На этом этапе (рис.1б) осуществляют поиск фрагментов ДНК, перекрывающих район хромосомы от маркера ПДРФ1 до ПДРФ2, с использованием двух библиотек ДНК с разными сайтами клонирования. В одной из них находят клон, гибридизующийся с ПДРФ1-маркером22 2 На практике процесс «прогулки по хромосоме» обычно начинают от обоих маркеров одновременно., а затем этот клон служит ДНК-зондом для выявления перекрывающегося клона другой библиотеки. Зондом для каждого следующего клона служит короткий концевой Р32-фрагмент ДНК предыдущего идентифицированного клона33 3 Небольшая длина концевого фрагмента снижает вероятность присутствия в зонде повторяющихся последовательностей ДНК, которые могут гибридизоваться со многими клонами из разных участков генома.. Из этого нового клона получают затем ДНК-зонд, используемый для нахождения другого перекрывающегося клона первой библиотеки, и так до тех пор, пока не будет найден клoн, имеющий в своем составе маркер ПДРФ2. Очевидно, что в составе выявленных клонов обязательно будет содержаться и искомый ген.
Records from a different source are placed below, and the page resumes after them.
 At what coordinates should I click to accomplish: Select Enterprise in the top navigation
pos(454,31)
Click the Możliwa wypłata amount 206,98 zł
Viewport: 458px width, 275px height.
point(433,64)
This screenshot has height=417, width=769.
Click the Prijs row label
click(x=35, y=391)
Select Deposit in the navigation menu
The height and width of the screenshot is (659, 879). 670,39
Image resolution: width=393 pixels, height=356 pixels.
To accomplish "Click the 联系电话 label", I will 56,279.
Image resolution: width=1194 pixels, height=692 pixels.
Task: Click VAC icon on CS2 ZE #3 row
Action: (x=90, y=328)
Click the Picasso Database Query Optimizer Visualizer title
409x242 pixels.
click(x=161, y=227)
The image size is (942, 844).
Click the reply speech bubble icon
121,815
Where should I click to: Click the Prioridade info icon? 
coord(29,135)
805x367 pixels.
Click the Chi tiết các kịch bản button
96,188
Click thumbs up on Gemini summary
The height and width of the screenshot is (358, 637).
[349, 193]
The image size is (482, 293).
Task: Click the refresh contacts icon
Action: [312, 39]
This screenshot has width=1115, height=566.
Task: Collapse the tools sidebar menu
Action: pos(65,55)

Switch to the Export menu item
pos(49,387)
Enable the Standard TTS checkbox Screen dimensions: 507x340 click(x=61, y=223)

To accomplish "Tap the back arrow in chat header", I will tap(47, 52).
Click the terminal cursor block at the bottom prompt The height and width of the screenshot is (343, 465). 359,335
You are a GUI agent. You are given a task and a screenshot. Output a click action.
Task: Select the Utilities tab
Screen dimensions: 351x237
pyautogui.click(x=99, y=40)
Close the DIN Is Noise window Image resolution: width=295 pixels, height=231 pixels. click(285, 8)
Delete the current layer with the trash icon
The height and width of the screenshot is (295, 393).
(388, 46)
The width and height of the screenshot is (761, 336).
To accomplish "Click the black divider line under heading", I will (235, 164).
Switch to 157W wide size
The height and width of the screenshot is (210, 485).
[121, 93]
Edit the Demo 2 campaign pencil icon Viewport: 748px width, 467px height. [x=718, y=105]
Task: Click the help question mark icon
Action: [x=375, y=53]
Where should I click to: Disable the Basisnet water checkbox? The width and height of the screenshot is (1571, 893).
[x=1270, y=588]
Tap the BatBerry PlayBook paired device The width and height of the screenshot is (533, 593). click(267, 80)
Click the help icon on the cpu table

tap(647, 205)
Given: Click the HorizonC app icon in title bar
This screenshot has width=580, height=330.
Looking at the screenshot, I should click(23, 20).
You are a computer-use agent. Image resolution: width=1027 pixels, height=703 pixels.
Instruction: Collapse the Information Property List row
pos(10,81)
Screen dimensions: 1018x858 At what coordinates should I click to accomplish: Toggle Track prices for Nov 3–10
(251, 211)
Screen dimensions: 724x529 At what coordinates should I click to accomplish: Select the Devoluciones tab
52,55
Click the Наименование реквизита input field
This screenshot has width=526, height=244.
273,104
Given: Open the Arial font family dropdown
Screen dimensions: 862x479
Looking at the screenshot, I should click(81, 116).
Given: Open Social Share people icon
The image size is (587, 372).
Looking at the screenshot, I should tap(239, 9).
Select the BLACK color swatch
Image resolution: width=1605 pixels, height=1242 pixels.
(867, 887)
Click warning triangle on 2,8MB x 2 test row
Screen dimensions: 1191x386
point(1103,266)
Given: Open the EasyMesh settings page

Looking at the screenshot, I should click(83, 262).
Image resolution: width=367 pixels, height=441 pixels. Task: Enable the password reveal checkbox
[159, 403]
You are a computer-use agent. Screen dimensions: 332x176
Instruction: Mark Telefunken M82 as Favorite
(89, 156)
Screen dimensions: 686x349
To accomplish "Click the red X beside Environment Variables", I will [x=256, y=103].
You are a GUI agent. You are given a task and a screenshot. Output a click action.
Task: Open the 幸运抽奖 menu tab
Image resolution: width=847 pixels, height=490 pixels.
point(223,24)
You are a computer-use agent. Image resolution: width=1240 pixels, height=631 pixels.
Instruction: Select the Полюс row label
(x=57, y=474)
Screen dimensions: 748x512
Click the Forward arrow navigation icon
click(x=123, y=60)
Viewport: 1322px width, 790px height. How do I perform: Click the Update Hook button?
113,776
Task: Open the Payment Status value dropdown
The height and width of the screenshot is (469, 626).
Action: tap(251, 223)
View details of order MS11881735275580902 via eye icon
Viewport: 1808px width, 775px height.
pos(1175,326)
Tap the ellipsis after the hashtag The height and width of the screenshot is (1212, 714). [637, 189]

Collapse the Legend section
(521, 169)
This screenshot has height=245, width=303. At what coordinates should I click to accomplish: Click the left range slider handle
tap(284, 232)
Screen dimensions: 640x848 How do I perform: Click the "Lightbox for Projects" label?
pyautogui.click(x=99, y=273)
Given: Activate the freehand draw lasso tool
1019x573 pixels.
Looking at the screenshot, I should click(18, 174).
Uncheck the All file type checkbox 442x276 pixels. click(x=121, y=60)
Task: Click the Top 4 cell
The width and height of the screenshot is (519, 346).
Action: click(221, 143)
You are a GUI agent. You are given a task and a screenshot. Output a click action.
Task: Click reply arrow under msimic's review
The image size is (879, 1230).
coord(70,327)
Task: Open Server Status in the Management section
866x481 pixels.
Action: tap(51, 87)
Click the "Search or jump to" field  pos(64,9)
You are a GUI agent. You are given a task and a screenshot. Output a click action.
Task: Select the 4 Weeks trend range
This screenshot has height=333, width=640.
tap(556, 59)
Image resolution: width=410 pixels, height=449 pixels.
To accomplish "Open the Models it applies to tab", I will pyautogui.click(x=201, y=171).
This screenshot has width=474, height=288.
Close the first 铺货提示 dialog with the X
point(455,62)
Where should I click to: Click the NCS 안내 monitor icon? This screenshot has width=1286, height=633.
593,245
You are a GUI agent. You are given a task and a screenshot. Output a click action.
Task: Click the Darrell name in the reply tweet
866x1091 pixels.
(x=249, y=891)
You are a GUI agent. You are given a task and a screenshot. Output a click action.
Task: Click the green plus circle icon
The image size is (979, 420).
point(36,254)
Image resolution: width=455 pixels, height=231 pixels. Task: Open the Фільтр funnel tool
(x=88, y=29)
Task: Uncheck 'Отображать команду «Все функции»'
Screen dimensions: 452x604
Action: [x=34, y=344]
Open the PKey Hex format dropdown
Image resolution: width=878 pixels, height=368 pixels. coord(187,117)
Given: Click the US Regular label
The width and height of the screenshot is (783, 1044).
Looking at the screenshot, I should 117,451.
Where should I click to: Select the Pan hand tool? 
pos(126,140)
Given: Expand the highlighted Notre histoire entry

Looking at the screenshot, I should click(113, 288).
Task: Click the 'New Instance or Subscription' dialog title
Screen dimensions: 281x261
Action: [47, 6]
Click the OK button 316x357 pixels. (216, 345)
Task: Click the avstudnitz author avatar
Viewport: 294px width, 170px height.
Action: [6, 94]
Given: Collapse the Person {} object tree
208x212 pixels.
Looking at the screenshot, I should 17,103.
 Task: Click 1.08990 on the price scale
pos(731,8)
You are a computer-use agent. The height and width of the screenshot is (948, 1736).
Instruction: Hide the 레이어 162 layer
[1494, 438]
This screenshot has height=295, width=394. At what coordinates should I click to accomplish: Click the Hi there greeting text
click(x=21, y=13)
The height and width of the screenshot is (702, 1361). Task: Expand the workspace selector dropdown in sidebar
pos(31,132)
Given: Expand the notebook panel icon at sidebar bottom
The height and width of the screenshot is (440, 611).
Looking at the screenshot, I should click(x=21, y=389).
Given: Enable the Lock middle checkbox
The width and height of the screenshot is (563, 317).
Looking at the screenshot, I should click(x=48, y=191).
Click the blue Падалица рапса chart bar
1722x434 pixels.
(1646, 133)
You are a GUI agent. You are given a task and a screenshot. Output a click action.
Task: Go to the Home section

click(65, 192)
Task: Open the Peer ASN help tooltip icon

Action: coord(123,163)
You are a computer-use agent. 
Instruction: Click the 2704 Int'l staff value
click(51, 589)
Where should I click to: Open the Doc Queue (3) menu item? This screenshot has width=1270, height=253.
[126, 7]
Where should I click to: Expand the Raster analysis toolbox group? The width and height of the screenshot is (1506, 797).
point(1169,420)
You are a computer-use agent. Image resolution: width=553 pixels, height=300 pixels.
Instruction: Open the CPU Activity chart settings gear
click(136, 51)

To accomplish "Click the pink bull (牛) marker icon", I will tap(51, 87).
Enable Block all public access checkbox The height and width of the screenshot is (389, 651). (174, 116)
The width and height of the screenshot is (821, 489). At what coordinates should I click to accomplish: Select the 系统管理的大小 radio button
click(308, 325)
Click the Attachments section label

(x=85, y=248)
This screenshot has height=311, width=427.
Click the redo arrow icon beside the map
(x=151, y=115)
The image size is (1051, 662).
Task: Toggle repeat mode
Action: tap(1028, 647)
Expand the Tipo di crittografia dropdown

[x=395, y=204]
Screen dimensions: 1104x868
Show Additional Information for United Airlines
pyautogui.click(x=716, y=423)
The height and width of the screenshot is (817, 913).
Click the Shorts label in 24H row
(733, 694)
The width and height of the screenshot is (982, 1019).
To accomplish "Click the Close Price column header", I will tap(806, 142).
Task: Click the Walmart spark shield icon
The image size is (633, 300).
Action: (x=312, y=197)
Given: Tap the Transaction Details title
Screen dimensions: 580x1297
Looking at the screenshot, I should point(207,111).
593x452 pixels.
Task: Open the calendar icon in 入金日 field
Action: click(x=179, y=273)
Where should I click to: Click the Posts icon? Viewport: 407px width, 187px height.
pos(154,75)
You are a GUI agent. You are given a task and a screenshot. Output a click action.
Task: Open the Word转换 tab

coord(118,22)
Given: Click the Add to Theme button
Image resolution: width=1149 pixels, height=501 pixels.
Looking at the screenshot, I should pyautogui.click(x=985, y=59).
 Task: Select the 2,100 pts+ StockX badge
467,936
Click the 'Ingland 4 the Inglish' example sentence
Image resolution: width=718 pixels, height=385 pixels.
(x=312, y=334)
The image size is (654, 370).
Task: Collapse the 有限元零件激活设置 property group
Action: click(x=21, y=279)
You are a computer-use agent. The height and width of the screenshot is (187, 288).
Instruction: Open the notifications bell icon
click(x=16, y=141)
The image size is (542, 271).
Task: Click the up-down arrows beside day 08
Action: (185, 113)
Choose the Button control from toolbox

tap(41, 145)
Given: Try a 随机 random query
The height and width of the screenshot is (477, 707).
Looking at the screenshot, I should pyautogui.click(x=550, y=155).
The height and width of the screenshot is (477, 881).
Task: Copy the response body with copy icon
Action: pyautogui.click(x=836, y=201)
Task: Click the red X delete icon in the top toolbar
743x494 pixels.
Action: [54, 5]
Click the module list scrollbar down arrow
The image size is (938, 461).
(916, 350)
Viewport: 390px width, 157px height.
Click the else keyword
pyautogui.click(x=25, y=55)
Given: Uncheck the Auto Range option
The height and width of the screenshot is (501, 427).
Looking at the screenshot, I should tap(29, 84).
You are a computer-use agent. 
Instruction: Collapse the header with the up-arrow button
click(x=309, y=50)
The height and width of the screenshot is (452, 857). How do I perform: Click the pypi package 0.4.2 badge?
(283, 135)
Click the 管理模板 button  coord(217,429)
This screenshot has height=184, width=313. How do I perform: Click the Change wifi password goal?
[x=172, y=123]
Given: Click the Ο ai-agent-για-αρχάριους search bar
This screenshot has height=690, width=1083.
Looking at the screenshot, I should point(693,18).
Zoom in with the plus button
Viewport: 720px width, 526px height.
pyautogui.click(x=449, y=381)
На заключительном этапе осуществляют поиск последовательности искомого гена в выявленных клонах (клоне). С этой целью фрагменты ДНК из клонов (это, как правило, крупные от 100 до 800 000 тпн фрагменты, клонированные в BAC или YAC векторах), подвергают рестрикции. Полученные фрагменты включают в состав вектора, содержащего Т-ДНК область от Ti-плазмиды A. tumefaciens, и клонируют в клетках E.coli. После перенесения размноженных векторных плазмид в клетки A.tumefaciens (с помощью электропорации или других методов), осуществляют трансформацию растений (рис. 1в).

О наличии в составе фрагмента ДНК искомого гена судят по его способности функционально комплементировать мутацию, т.е. восстанавливать у мутантных растений фенотип дикого типа. Используя компьютерные базы данных, анализируют функции открытых рамок считывания, расположенных в найденном клоне ДНК. Сопоставляя полученную информацию с фенотипическими особенностями мутантов, определяют рамку считывания, соответствующую искомому гену. Дополнительным подтверждением выделения искомого гена может служить анализ нуклеотидной последовательности у нескольких мутантов по данному гену. У всех мутантов должны обнаруживаться определенные изменения последовательности нуклеотидов в исследуемом гене, способные вызвать нарушение его функции.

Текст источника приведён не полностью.